SH: Ich bin persönlich kein Freund mehr von Schulfächern. Für mich sind das Lern-Silos. Sicherlich brauchen wir auf einzelnen Gebieten gute Fachkenntnisse. Moderne Teams arbeiten aber international und interdisziplinär. Das heißt, wir müssen die Lehrpläne auf wesentliche Inhalte zusammendampfen. Wichtiger ist es, jeden Einzelnen zu motivieren, Wissen zu erwerben und Dinge selbst in die Hand zu nehmen. Deshalb sollten Kinder mehr Räume und Möglichkeiten haben, Dinge auszuprobieren und Projektarbeit einzuüben. So kann man dann auch kritisches Denken einüben. Das alles wird durch Hacken und Maken geschult. Die modernen Teams sind auch divers zusammengesetzt. Dies setzt die Akzeptanz von Diversität voraus, was uns nicht nur deswegen eine Herzensache ist.

• GESAMMELTE DATEN:
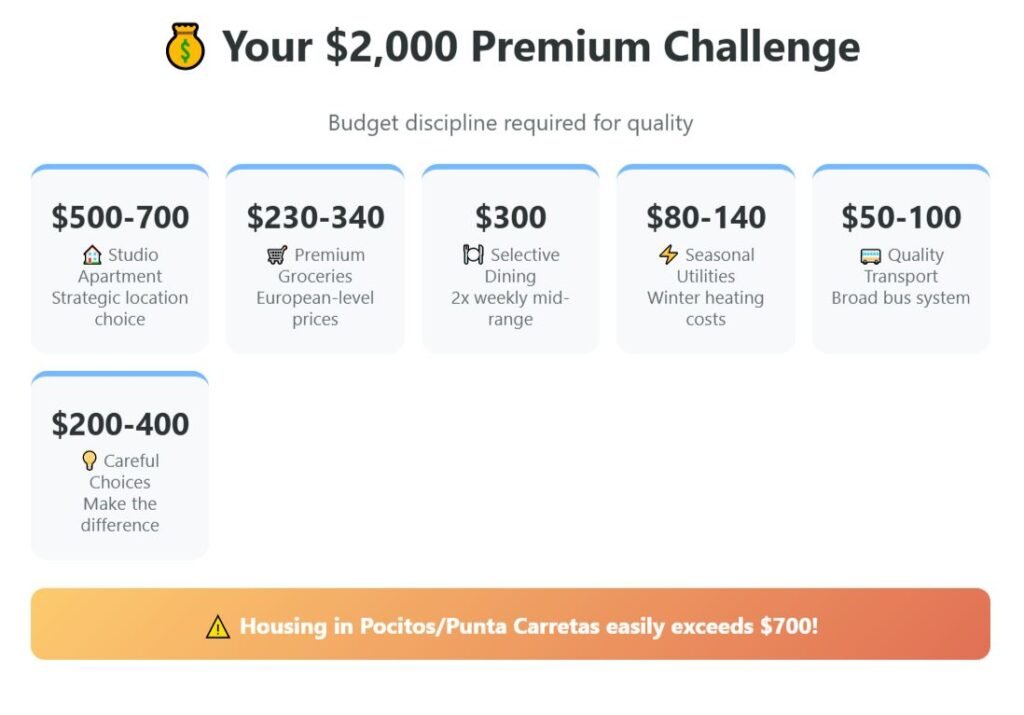Click the lightning bolt utilities icon
Screen dimensions: 1024x715
point(668,255)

• AUFGABENSTELLUNG: Bitte gib den vorliegenden Text von „SH: Ich bin“ bis „eine Herzensache ist.“ wortgetreu wieder.

• ANTWORT:
SH: Ich bin persönlich kein Freund mehr von Schulfächern. Für mich sind das Lern-Silos. Sicherlich brauchen wir auf einzelnen Gebieten gute Fachkenntnisse. Moderne Teams arbeiten aber international und interdisziplinär. Das heißt, wir müssen die Lehrpläne auf wesentliche Inhalte zusammendampfen. Wichtiger ist es, jeden Einzelnen zu motivieren, Wissen zu erwerben und Dinge selbst in die Hand zu nehmen. Deshalb sollten Kinder mehr Räume und Möglichkeiten haben, Dinge auszuprobieren und Projektarbeit einzuüben. So kann man dann auch kritisches Denken einüben. Das alles wird durch Hacken und Maken geschult. Die modernen Teams sind auch divers zusammengesetzt. Dies setzt die Akzeptanz von Diversität voraus, was uns nicht nur deswegen eine Herzensache ist.